Reproduce verbatim everything from the line containing "At what coordinates should I click to accomplish: Click the Key" down to the line containing "will [x=400, y=621].", including both of those lines.

◇ ◇ ◇ ◇

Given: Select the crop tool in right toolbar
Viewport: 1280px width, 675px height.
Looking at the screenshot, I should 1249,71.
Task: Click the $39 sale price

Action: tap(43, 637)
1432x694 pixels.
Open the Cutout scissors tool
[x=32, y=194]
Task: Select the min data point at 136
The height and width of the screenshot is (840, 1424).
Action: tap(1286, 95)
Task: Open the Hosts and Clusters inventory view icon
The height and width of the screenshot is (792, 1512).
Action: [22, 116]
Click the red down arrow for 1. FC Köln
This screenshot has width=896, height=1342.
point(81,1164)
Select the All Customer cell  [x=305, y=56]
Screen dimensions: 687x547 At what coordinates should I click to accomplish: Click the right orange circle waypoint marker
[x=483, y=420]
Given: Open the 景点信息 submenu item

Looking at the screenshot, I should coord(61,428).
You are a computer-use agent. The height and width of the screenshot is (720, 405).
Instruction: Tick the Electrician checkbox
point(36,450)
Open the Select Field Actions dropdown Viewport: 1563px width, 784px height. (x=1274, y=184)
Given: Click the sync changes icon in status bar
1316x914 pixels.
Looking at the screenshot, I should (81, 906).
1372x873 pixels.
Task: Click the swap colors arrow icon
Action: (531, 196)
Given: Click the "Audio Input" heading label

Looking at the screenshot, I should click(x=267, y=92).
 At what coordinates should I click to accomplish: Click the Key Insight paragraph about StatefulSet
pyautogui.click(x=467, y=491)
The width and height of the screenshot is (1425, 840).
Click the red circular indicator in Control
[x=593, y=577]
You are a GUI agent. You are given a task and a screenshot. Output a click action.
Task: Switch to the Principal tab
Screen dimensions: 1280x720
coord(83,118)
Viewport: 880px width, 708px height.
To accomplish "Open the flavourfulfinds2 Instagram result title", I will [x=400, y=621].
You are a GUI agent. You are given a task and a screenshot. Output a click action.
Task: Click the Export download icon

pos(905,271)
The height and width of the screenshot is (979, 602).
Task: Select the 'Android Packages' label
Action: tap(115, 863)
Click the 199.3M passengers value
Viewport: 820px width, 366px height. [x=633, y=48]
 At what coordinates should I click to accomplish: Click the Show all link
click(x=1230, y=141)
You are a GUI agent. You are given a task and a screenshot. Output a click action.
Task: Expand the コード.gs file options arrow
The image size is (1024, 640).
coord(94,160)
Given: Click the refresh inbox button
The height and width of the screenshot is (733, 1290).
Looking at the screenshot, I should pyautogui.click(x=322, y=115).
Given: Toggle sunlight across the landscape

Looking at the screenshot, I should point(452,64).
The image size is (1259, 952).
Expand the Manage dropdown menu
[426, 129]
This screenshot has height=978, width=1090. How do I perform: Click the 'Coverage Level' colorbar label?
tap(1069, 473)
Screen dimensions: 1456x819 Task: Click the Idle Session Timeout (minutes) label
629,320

◇ ◇ ◇ ◇

* _Result for this task_
 At what coordinates should I click to accomplish: Click the Key Insight paragraph about StatefulSet
pyautogui.click(x=467, y=491)
The width and height of the screenshot is (1425, 840).
Click the red circular indicator in Control
[x=593, y=577]
You are a GUI agent. You are given a task and a screenshot. Output a click action.
Task: Switch to the Principal tab
Screen dimensions: 1280x720
coord(83,118)
Viewport: 880px width, 708px height.
To accomplish "Open the flavourfulfinds2 Instagram result title", I will [x=400, y=621].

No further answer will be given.